• **TASK INSTRUCTIONS**:
Scan each line of the records for the word "size" and extract the ones that have it.

____ PROVIDED INFORMATION

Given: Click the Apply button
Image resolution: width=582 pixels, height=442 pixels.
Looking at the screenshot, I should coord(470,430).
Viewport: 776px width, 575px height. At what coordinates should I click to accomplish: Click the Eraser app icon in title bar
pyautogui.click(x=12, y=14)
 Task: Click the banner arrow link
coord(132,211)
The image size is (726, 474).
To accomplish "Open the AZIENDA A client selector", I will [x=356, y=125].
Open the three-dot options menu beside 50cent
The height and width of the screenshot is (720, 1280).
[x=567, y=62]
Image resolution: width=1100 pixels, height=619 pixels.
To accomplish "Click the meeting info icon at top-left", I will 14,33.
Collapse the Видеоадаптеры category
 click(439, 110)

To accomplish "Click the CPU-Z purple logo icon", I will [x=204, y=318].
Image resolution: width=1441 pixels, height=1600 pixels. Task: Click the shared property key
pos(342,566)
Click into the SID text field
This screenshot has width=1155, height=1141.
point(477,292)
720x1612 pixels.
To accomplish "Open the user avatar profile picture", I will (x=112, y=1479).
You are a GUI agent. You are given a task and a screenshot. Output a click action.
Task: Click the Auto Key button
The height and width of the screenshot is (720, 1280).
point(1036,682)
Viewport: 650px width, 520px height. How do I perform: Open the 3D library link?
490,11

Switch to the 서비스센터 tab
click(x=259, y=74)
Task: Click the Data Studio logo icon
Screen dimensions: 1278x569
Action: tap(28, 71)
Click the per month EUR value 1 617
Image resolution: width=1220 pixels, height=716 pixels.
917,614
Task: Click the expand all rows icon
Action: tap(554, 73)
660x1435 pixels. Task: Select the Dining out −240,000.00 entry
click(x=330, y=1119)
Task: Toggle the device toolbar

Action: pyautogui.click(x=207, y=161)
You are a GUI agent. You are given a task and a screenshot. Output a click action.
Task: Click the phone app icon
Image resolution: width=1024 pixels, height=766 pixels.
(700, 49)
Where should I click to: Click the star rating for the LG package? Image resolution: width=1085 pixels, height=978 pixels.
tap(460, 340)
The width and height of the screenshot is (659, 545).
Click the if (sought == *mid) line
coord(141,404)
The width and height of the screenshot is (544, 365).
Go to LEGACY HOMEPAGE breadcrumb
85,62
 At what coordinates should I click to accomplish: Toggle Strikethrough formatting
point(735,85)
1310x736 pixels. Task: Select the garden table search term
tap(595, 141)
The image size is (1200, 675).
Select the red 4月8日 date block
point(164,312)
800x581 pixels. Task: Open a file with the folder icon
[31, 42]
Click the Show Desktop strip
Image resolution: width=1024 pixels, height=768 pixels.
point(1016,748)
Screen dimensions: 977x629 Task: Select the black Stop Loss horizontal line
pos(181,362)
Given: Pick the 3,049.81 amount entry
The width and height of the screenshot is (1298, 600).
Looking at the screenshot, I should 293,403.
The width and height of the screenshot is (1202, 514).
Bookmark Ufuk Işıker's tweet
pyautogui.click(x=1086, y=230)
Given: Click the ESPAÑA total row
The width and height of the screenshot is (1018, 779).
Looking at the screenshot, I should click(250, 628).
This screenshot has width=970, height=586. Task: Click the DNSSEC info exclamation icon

________

• **RESULT FOR THIS TASK**:
The image size is (726, 474).
The image size is (1200, 675).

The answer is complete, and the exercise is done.